Help create a live simulation of several key practices of Extreme Programming.

You will...

  • Play games that demonstrate important practices of XP: User Stories, On-Site Customer, Test-First Programming, Unit Testing, Pair Programming, Code Smells, Once-and-Only-Once, Refactoring.
  • Work with a partner and team
  • Reflect on what you've learned

Format

  • Half day.
  • Fun domain. (Examples: semiconductor fab, fireworks factory.)
  • Paper-based exercises:
    • Planning Game: User Stories, On-Site Customer
    • Programming Game: Test-First Programming, Unit Testing, Pair Programming
    • Refactoring Game: Code Smells, Once-and-Only-Once, Refactoring
  • Student Volunteers help play the part of the customer, programming team, and the unit testing framework.

Background Reading

Extreme Programming Explained, Kent Beck. Addison-Wesley, 1999.
Extreme Programming Explored, William C. Wake. Addison-Wesley, 2001.

Audience

Some familiarity with object-oriented concepts is helpful; no prior experience with XP is needed. A reading level of Java is helpful.

Offerings

Private offerings (email William.Wake@acm.org)

Past offerings:

OOPSLA 2001, fireworks domain; materials are online.
OOPSLA 2000: robot domain.

Instructors

William Wake (William.Wake@acm.org, www.xp123.com) is a programmer, the author of Extreme Programming Explored, and the inventor of the Test-First Stoplight and the Programmer’s Cube.

Steve Metsker (Steve.Metsker@acm.org) has been learning and writing about computer science since Jimmy Connors was the extreme in tennis and Jaws was the extreme in fish.

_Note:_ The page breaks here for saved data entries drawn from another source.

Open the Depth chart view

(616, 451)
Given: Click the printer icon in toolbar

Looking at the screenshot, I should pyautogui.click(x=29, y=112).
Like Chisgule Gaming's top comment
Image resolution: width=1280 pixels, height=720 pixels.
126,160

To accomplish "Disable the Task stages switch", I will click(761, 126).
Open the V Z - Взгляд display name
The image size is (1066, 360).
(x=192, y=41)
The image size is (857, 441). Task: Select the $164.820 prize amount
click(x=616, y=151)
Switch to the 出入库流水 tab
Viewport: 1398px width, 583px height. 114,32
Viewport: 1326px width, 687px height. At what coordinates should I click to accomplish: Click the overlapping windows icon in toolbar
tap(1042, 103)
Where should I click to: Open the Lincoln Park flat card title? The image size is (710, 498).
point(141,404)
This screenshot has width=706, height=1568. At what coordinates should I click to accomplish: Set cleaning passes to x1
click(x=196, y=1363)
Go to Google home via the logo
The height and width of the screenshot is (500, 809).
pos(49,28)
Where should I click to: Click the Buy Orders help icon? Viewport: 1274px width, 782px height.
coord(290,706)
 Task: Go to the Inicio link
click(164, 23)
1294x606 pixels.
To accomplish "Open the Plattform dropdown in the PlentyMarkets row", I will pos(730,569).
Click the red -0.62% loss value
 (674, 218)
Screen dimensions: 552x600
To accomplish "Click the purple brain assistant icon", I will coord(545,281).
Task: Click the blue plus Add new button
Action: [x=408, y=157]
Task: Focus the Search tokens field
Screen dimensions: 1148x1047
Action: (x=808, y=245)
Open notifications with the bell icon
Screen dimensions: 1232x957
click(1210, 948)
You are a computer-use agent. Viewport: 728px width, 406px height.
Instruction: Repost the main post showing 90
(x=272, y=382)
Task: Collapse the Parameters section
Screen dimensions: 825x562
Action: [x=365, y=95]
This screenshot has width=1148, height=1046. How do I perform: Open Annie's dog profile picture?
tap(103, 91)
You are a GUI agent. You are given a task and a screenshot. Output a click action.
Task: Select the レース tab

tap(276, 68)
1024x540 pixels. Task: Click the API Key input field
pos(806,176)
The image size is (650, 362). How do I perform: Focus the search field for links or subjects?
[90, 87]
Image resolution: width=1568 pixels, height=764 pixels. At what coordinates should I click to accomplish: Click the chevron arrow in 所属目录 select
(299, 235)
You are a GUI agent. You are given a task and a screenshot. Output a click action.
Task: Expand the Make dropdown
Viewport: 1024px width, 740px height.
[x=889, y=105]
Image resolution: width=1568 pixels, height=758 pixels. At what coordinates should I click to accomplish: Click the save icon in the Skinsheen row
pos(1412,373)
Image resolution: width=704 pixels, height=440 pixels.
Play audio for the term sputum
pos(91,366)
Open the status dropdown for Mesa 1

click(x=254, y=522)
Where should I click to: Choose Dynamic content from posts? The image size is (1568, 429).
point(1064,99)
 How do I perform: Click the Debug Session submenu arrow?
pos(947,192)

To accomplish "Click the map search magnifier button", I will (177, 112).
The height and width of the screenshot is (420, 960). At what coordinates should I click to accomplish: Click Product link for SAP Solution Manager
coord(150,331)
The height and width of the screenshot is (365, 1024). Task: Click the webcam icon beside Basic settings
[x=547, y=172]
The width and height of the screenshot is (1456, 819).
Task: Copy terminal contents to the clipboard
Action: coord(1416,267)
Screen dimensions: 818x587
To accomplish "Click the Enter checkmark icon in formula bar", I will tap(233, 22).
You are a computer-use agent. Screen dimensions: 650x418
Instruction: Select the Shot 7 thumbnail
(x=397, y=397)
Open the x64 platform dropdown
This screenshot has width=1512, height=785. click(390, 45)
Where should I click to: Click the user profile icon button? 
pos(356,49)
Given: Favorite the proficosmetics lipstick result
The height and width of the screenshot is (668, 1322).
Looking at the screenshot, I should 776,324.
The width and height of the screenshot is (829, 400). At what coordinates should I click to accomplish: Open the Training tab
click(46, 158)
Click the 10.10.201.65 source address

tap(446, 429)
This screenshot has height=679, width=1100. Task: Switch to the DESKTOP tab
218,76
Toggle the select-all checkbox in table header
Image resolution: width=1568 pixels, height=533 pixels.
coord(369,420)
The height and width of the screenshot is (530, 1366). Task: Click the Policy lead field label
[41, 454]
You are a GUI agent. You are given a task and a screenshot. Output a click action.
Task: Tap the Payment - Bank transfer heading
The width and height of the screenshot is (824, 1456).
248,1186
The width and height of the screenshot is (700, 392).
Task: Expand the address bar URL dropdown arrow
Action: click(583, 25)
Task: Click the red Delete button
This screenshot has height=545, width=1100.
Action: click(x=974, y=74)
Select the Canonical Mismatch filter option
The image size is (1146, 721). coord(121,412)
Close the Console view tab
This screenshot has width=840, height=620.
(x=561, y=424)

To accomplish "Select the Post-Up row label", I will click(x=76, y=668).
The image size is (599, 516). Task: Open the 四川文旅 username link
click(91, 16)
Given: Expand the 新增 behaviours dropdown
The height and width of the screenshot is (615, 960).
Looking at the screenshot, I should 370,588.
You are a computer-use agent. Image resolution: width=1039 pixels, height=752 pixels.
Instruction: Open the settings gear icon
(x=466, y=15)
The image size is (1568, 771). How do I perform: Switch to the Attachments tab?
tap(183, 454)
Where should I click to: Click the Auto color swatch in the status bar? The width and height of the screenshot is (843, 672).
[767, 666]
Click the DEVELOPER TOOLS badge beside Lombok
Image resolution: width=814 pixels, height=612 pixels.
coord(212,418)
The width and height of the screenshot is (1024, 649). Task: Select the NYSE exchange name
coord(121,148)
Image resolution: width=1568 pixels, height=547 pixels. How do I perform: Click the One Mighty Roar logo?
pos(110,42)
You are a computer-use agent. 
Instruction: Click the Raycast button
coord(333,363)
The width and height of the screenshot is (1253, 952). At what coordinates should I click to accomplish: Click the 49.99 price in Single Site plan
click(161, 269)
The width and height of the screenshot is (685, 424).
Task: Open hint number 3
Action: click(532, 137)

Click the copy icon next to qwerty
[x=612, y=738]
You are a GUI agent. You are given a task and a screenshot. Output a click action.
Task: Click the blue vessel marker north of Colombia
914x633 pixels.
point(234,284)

In his writing, Steve has pursued topics that empower programmers, with articles on interpreters, OO weights and measures, and object relationship modeling. In his work, Steve has come to believe in involving users early, hooking requirements to testing, automating testing, and refactoring code. Extreme Programming consolidates these practices and more into a lightweight methodology that works. In his current job, Steve actively injects XP practices into real world application development.